Proteomic profiling of ovarian clear cell carcinomas identifies
prognostic biomarkers for chemotherapy
Abstract
CCOC s a relatively rare subtype of ovarian cancer with high degree of
resistance to standard chemotherapy. Little is known about the
underlying molecular mechanisms, and it remains a challenge to predict
its prognosis after chemotherapy. We analyzed the proteome of CCOC
tissue samples from two independent cohorts using DIA-MS. A total of
8697 proteins were characterized in the first cohort (H1 cohort, 32
patients, 35 FFPE samples) and 9409 proteins in the second cohort (H2
cohort, 24 patients, 28 FF samples). After bioinformatics analysis, we
narrowed our focus to 15 proteins significantly correlated with RFS in
both cohorts.
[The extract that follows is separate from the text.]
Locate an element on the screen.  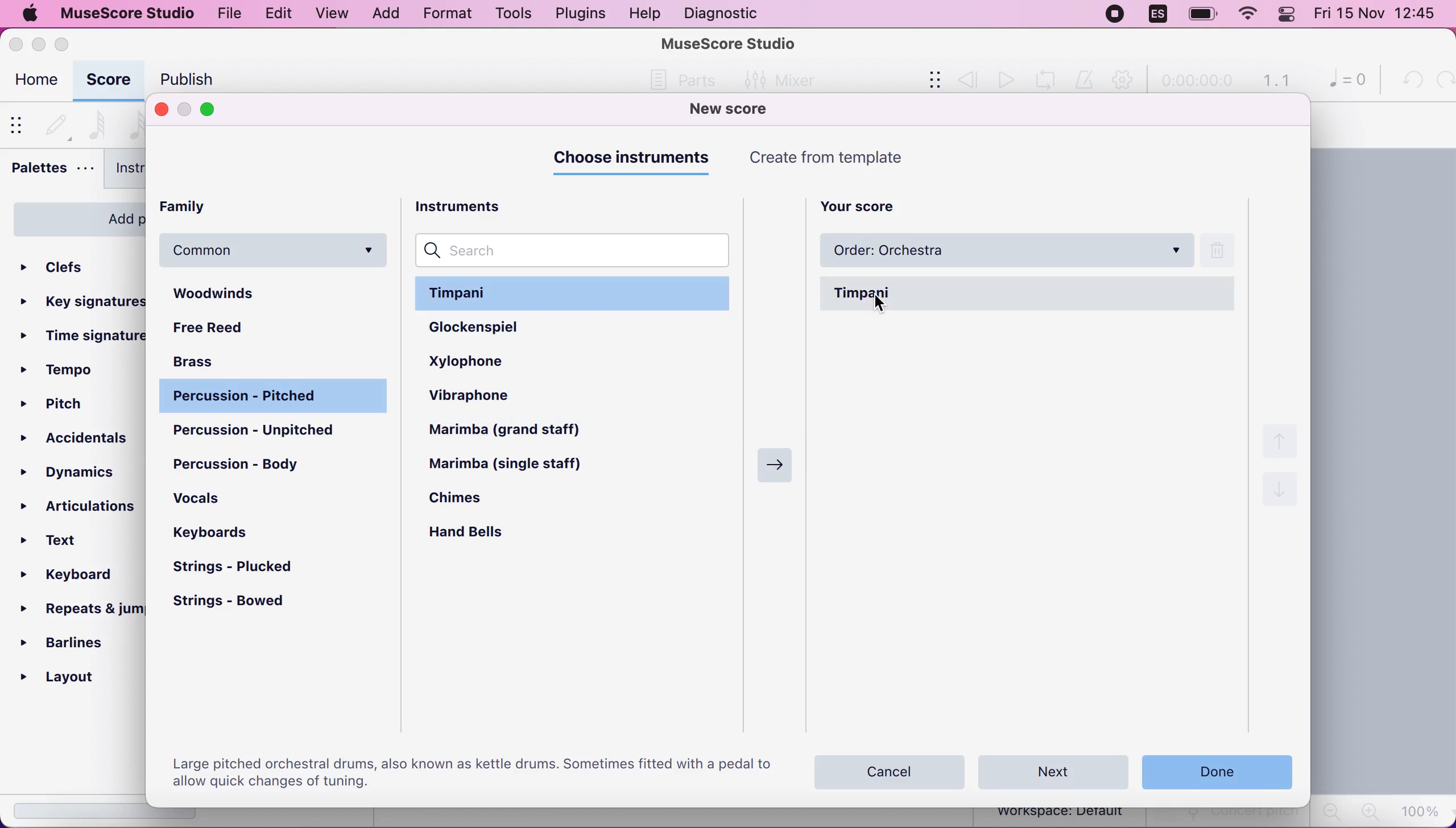
delete is located at coordinates (1225, 251).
These proteins are mainly involved in DNA damage response,
extracellular matrix, and mitochondrial metabolism. We further developed
a 13-protein model to predict the prognosis of patients with CCOC in H2
cohort, and validated the model in the H1 cohort in both DIA and PRM
data. Finally, we verified the modulated pathways from our CCOC
proteomic dataset in several published CCOC transcriptome and proteome
datasets. Taken together, this study presents a CCOC proteomic data
resource and a promising 13-protein panel which could potentially
predict the recurrence and survival of CCOC.